Thursday, October 2, 2014

Dear Tony...

Dear Tony,

You don't really know me. We've only spoken once or twice. You're probably not even sure why I'm writing this letter to you. I'm writing it because I think you understand. You get it and because you get it, I feel as if I can open up and share things with you that others won't understand.

Tony, I weigh 310 pounds. I wasn't always this way. When I was a child, I was the one that everyone said would never gain weight. I would always be skinny. Then, I started to gain weight. By the time I graduated from high school, I weighed 180 pounds. I was made fun of because of that and because most times I had to wear the same pair of jeans more than one day a week to school. My family didn't have a lot of money and I was being raised by my grandparents who had grown up during the depression. I never told anyone about the anonymous notes left in my locker or even in my mailbox at home. I was never athletic, I didn't snack but I didn't turn down second helpings either.

When I went to college, I developed an eating disorder. I barely ate. I don't believe that I did it for looks. I did it because it was tied in with the mental health issues that I wouldn't have an official diagnosis for until I was 37 and said enough is enough. I didn't mind not eating though because soon, my clothes fit better and I believed the lies that my mind told me that skinnier was healthier. Before I went home after my freshman year, I was down from a size 16 to a size 12 and I loved how I looked. I mourned the weight that went back on because at home, I couldn't not eat.

By the time I dropped out of college halfway through the next year, I'd lost all that weight again. I'd also ended up in the emergency room for what was later ruled nothing more than a stress attack. Fast forward a year and now I'm 20...I skipped periods, gained massive amounts of weight (I went up 3 to 4 clothing sizes over a few months) and had other issues. My doctor sent me to an ob/gyn who took one look at me and said you're obese, this is why this has happened. She never listened to a word that I said. It wouldn't be until I was 38 that I would be diagnosed with PCOS.

※

In the letter to Tony, how much does the writer say they weigh now?

※

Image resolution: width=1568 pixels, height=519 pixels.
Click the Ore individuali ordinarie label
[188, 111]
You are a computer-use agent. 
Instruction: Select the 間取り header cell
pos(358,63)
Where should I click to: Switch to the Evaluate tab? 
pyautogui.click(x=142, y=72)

※

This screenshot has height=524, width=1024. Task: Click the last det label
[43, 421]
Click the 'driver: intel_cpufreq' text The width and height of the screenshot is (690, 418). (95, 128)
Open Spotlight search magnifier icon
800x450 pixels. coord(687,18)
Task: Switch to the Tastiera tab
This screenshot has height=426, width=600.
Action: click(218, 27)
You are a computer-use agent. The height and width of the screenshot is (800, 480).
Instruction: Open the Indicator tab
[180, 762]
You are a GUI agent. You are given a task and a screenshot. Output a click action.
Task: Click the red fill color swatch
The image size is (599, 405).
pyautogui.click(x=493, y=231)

※

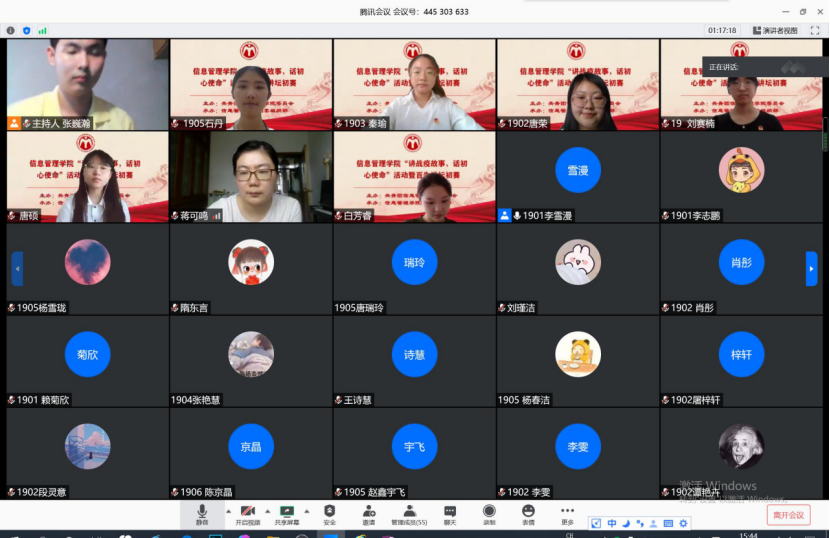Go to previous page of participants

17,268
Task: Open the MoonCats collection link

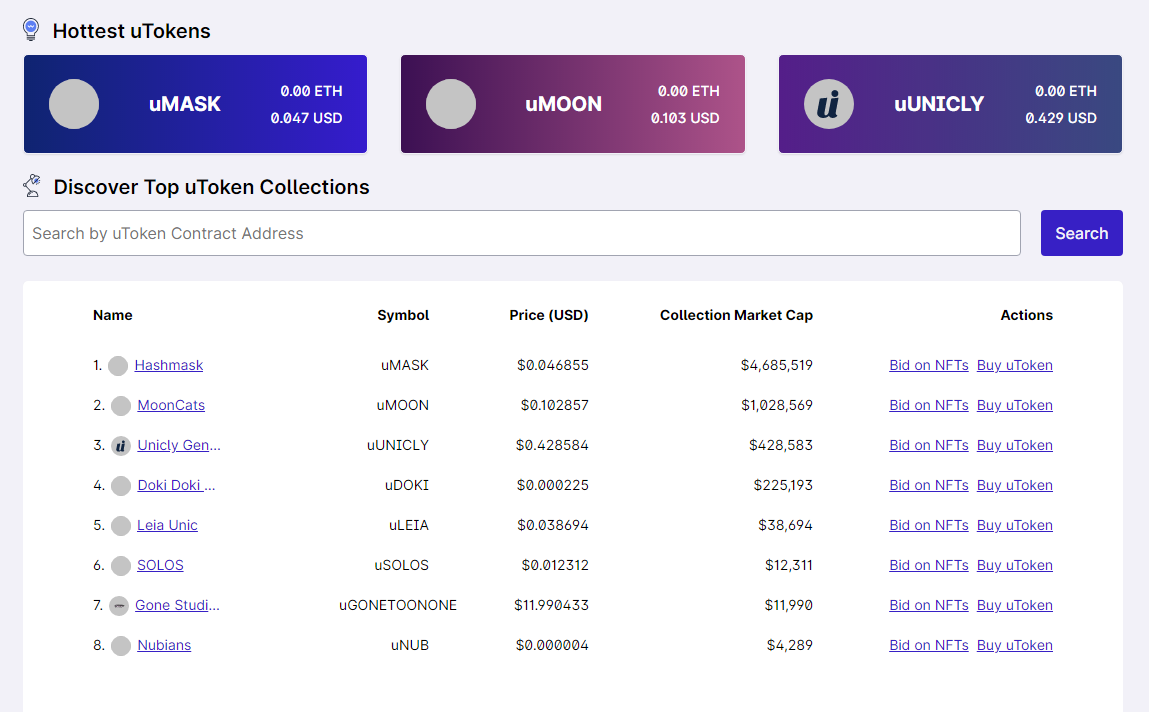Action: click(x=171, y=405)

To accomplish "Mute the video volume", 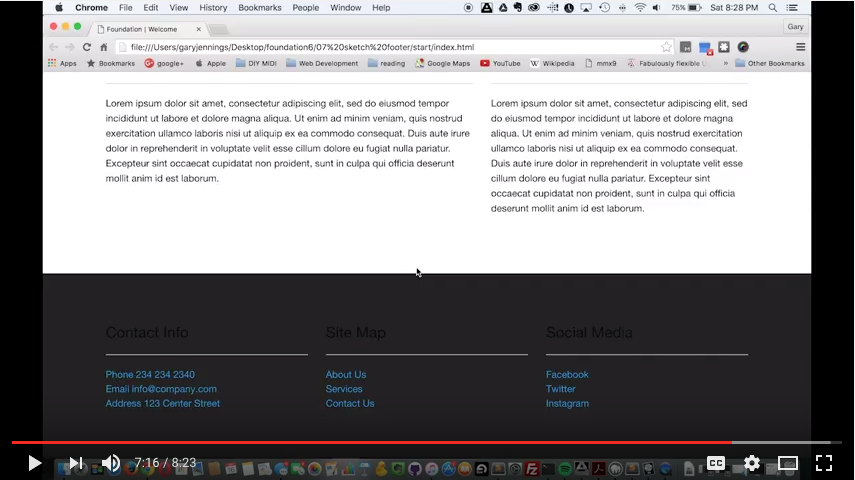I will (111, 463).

※

• **Response area**: 310 pounds.